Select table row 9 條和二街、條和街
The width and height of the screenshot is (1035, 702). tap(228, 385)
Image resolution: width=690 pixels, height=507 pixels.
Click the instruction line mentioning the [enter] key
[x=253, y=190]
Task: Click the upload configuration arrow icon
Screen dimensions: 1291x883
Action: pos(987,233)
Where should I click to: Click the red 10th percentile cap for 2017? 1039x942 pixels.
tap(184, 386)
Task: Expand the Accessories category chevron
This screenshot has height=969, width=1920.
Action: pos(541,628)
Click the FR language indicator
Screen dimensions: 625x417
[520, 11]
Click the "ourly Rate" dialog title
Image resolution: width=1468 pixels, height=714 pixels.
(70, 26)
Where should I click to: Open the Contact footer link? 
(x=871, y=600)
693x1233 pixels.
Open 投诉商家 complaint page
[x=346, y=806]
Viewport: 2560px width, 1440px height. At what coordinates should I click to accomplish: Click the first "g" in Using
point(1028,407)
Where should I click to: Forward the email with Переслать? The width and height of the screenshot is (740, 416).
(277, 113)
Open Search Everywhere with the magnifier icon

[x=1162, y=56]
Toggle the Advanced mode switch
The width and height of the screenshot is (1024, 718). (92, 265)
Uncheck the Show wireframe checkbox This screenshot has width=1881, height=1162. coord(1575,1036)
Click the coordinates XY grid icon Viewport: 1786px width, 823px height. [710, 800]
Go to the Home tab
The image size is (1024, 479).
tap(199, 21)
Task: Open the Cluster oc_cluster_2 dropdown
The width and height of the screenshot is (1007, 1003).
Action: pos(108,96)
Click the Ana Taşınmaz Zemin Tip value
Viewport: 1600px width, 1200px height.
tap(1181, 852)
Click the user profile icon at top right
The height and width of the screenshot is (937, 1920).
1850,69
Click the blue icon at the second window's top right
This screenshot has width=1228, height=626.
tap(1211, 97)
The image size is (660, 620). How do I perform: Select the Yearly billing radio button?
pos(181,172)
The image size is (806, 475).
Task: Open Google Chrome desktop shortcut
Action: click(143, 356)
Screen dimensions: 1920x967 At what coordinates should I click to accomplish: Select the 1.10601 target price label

EXERCISE INSTRUCTIONS:
Copy all of the data. Keep every word exactly as it is.

PROBLEM SOLUTION:
Select table row 9 條和二街、條和街
The width and height of the screenshot is (1035, 702). tap(228, 385)
Image resolution: width=690 pixels, height=507 pixels.
Click the instruction line mentioning the [enter] key
[x=253, y=190]
Task: Click the upload configuration arrow icon
Screen dimensions: 1291x883
Action: pos(987,233)
Where should I click to: Click the red 10th percentile cap for 2017? 1039x942 pixels.
tap(184, 386)
Task: Expand the Accessories category chevron
This screenshot has height=969, width=1920.
Action: pos(541,628)
Click the FR language indicator
Screen dimensions: 625x417
[520, 11]
Click the "ourly Rate" dialog title
Image resolution: width=1468 pixels, height=714 pixels.
(70, 26)
Where should I click to: Open the Contact footer link? 
(x=871, y=600)
693x1233 pixels.
Open 投诉商家 complaint page
[x=346, y=806]
Viewport: 2560px width, 1440px height. At what coordinates should I click to accomplish: Click the first "g" in Using
point(1028,407)
Where should I click to: Forward the email with Переслать? The width and height of the screenshot is (740, 416).
(277, 113)
Open Search Everywhere with the magnifier icon

[x=1162, y=56]
Toggle the Advanced mode switch
The width and height of the screenshot is (1024, 718). (92, 265)
Uncheck the Show wireframe checkbox This screenshot has width=1881, height=1162. coord(1575,1036)
Click the coordinates XY grid icon Viewport: 1786px width, 823px height. [710, 800]
Go to the Home tab
The image size is (1024, 479).
tap(199, 21)
Task: Open the Cluster oc_cluster_2 dropdown
The width and height of the screenshot is (1007, 1003).
Action: pos(108,96)
Click the Ana Taşınmaz Zemin Tip value
Viewport: 1600px width, 1200px height.
tap(1181, 852)
Click the user profile icon at top right
The height and width of the screenshot is (937, 1920).
1850,69
Click the blue icon at the second window's top right
This screenshot has width=1228, height=626.
tap(1211, 97)
The image size is (660, 620). How do I perform: Select the Yearly billing radio button?
pos(181,172)
The image size is (806, 475).
Task: Open Google Chrome desktop shortcut
Action: click(143, 356)
Screen dimensions: 1920x967 At what coordinates should I click to accomplish: Select the 1.10601 target price label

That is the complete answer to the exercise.